Fast forward to January of 2020, before the world became one big hospital waiting room. They returned from Europe to that shiny trailer in Reno.
“We still have the shiny trailer, but we plan on selling it. We finished the van,” she’s speaking of van number two now, their current home, “in our friends driveway in June and we had to decide between sticking around in Reno for a bit longer to make it pretty, because of kids and dog, and then wait for a buyer, or to hit the road, escape the heat and deal with it later. Well, guess what…”
Traveling won out, the road fell back beneath their feet, and they’ve been coasting along through this year like the rest of us, unsure of what’s reality or the moments before we all finally wake up, and doing it together.

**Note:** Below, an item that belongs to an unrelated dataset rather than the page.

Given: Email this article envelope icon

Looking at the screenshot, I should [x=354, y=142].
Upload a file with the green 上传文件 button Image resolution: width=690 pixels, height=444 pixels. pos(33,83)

“The new van was mostly built on a dry lake bed, like you do, and the rest in our friends’ driveway. One spot in the wall over the stove still has a mosquito polyed in. That guy is going places.”
The family still speaks German when at home together, and Julia occasionally admits to frustrations with the lack of rules, rhyme or reason to the English language. It hasn’t seemed to affect her sense of humor, though.

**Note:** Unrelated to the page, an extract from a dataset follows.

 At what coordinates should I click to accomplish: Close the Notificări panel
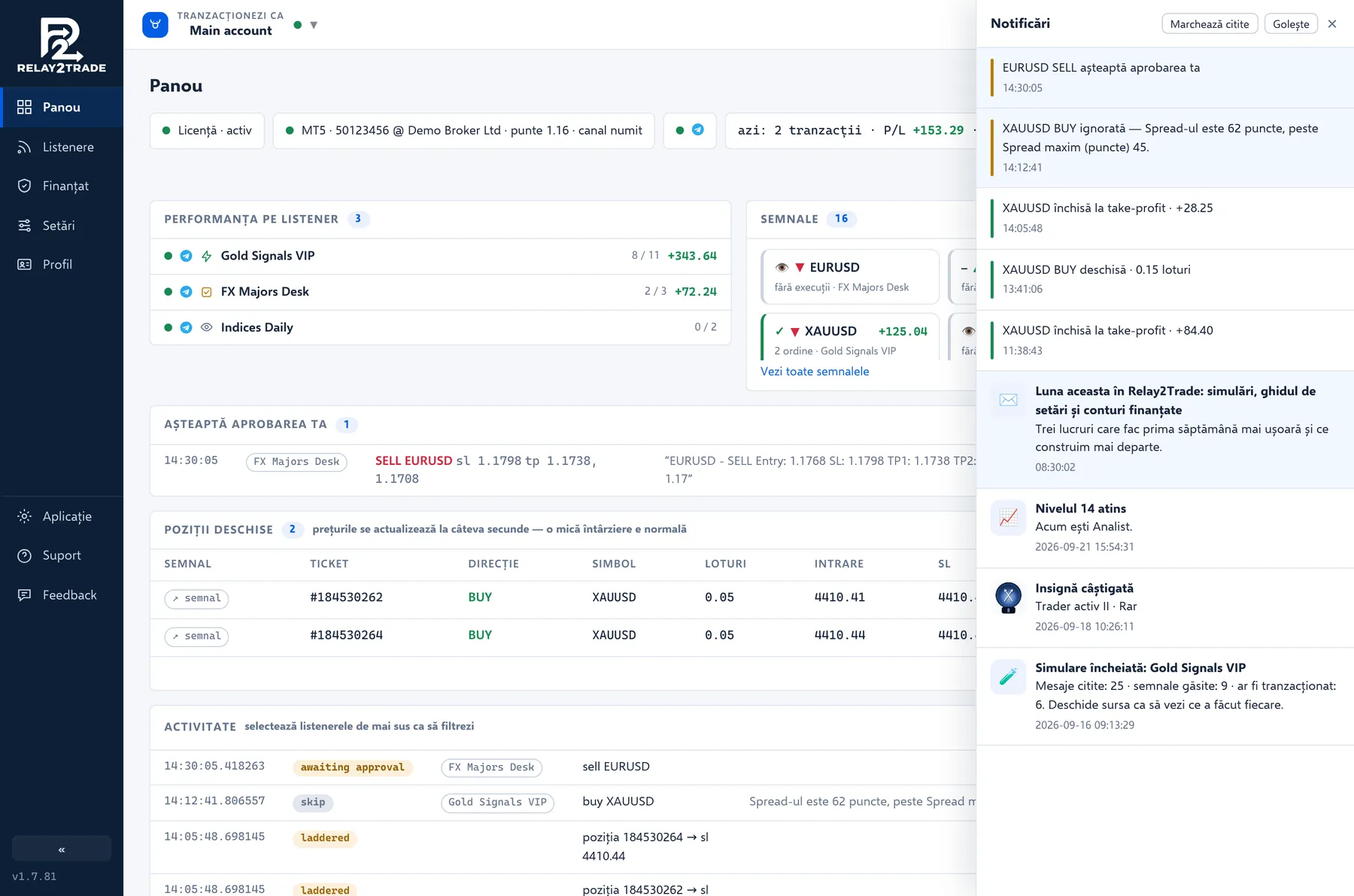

As to living in their latest rig, the cost of which she explains was, “crazy stupid expensive but it’s the first car with a warranty I’ve ever owned. Ask me about cutting the holes into the crazy stupid expensive new van with battery powered Ryobi tools in the middle of the desert if you want to see my eye twitch,” she’s emphatic:
“We all love it. The kids have their own desks and beds and private space and we don’t need to wait with making the bed until the kids are done with dinner and we are much more flexible on where we’re going and when and for how long we’re driving.”

This spring was spent hiding away in the desert outside of Vegas, trying to figure out what the next logical steps are for a family drenched in a life of moving around, in a world where you’re told not to even go outside.
“We were there by chance when all the craziness started and it was the perfect spot to stay for a bit. No one around for miles, but still close enough to town for groceries and water, plus medical care in case we needed it. Since it was close enough to a metropolis, I felt good enough about not burdening a smaller community in case we got sick, and we were on BLM land which luckily didn’t get closed down.”
Then summer’s heat kicked in, a sandstorm or two coated their every waking moment, and it was time to once again move on.
“We moved to our friends’ driveway up in Tahoe. They offered to let us finish our van build there and we didn’t need to worry about moving around and closed campgrounds. We left their place by July and have been traveling since. Our only social interactions have been getting gas and groceries. We’ve skipped most Visitor Centers,” many of which are still closed even as Autumn settles in, “and went on hikes early in the morning or skipped the busy ones altogether. We’ve been traveling with another family for a month now, all of us keeping our social interaction outside of this unit to a minimum.”
Photos of their daybreak hikes on empty trails in places like Yellowstone are sure to put a smile on any face with a soft spot for kids in the forest.
Moving forward, life will not particularly change for the Roaming Nomads, even if the scenery is exchanged every few days.

They imagine another trip to Europe, and, she continues, “There’s so much still to see. Japan and Hawaii and Mongolia and….so much still to explore.
“For now we’ll explore the mountainous side of Colorado, that’s a first for us. And then…maybe New Mexico? Utah? Florida? We did have our fair share of the desert for this year, so I’m vetoing anything desert-y for now.”
Whatever they decide, no doubt they’ll correct course and find what’s right for them, as they’ve been so successfully doing for years now.
“I’m a type A person,” she admits, “but I stopped making any plans regarding our trips, because as soon as we have a plan something changes our mind and we do something else.”
“Oh, and that motorcycle?” she asks, “Please don’t remind Willi he had to sell it. Just…don’t mention it.”